United States District Court, District of Columbia

May 20, 2015

Lester Knighten, Petitioner,
v.
United States Parole Commission, et al., Respondents.

MEMORANDUM OPINION

COLLEEN KOLLAR-KOTELLY, District Judge.

This matter is before the Court on Lester Knighten's "Motion for Issuance of a Writ of Mandamus or Similar Relief Based on the United States Parole Commission's Refusal to Terminate Supervision Pursuant to 18 U.S.C. [§] 4211(c)(1) and 28 C.F.R. [§] 2.43(c), " which is construed as a petition for a writ of habeas corpus under 28 U.S.C. § 2241.[1] For the reasons discussed below, the petition will be denied.

····················

Exercise requirements:
(a) Reproduce the memorandum opinion word for word from "This matter is" up to and including "will be denied.".
(b) Extend the memorandum opinion in the Knighten parole case, picking up right after its final sentence.
The data that comes next has no connection to the memorandum opinion.

Supplied material:
····················

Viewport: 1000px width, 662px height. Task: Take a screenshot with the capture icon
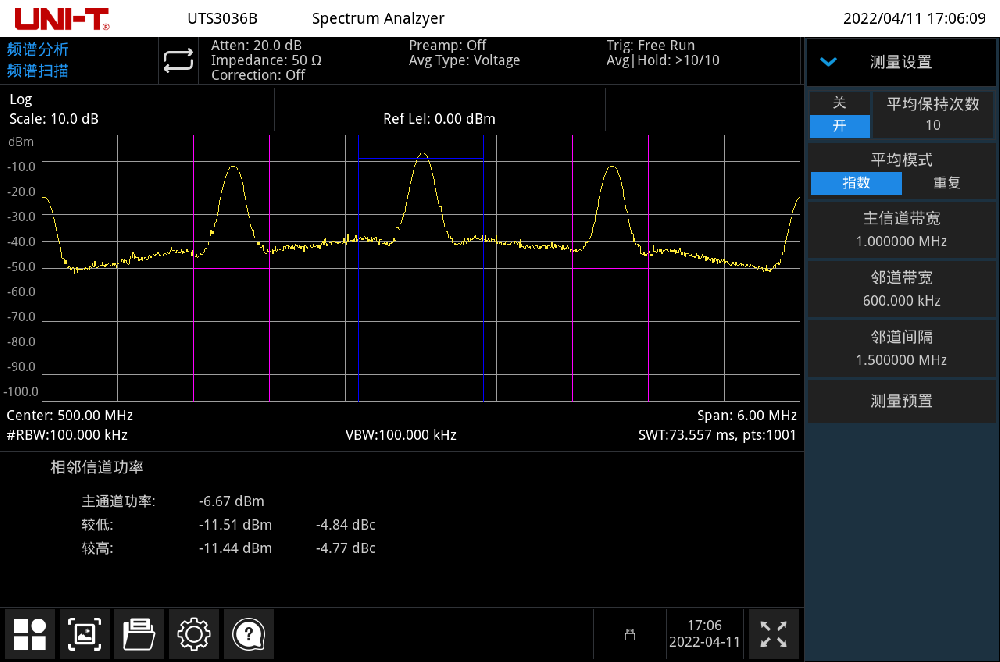click(84, 634)
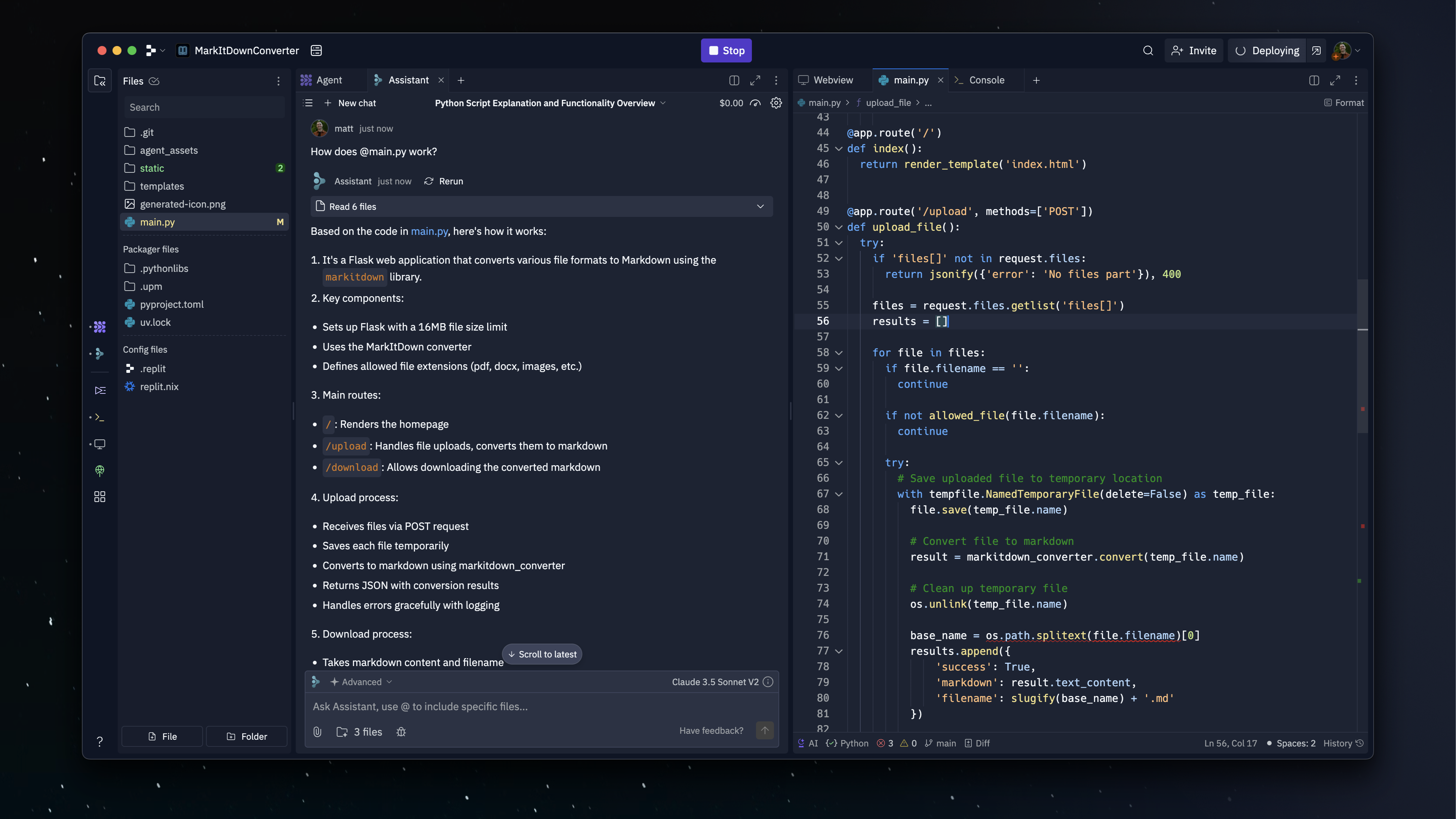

····················

Answers to the tasks:
(a)
This matter is before the Court on Lester Knighten's "Motion for Issuance of a Writ of Mandamus or Similar Relief Based on the United States Parole Commission's Refusal to Terminate Supervision Pursuant to 18 U.S.C. [§] 4211(c)(1) and 28 C.F.R. [§] 2.43(c), " which is construed as a petition for a writ of habeas corpus under 28 U.S.C. § 2241.[1] For the reasons discussed below, the petition will be denied.

(b)
I. BACKGROUND

Petitioner, formerly enlisted in the United States Navy, was convicted under the Uniform Code of Military Justice ("UCMJ") by a general court-martial of disobeying a lawful order of his commanding officer, and of rape, sodomy, and indecent acts upon the body of his 12-year old step-daughter. See Federal Respondents' Opposition to Petitioner's Petition for a Writ of Habeas Corpus, ECF No. 39 ("Fed. Opp'n"), Exs. B & B-1 (respectively, General Court-Martial Order 1-97 and Naval Clemency and Parole Board Summary). On February14, 1997, he was sentenced to a 20-year term of confinement. Id., Ex. B at 2. Initially petitioner was confined at the United States Disciplinary Barracks in Fort Leavenworth, Kansas. See id. at 2. He was transferred to the custody of the Federal Bureau of Prisons ("BOP") on August 2, 2002.[2] Id., Ex. A (Sentence Monitoring Computation Data as of 06-14-2006) at 1. "Through good conduct and successful program participation, [he] earned a transfer to the low security federal facility in Beaumont, Texas." Petitioner's Response to the R[e]spondent's Answer Opposing Petitioner's Writ of Mandamus/Writ of Habeas Corpus, ECF No. 42 ("Pet'r's Reply") at 3 (page numbers designated by ECF). The United States Parole Commission ("USPC") released petitioner on parole from the Beaumont facility on December 4, 2006, and he is to remain under parole supervision through December 4, 2016. Pet'r's Reply at 3; Fed. Opp'n, Ex. E (Certificate of Parole) at 1.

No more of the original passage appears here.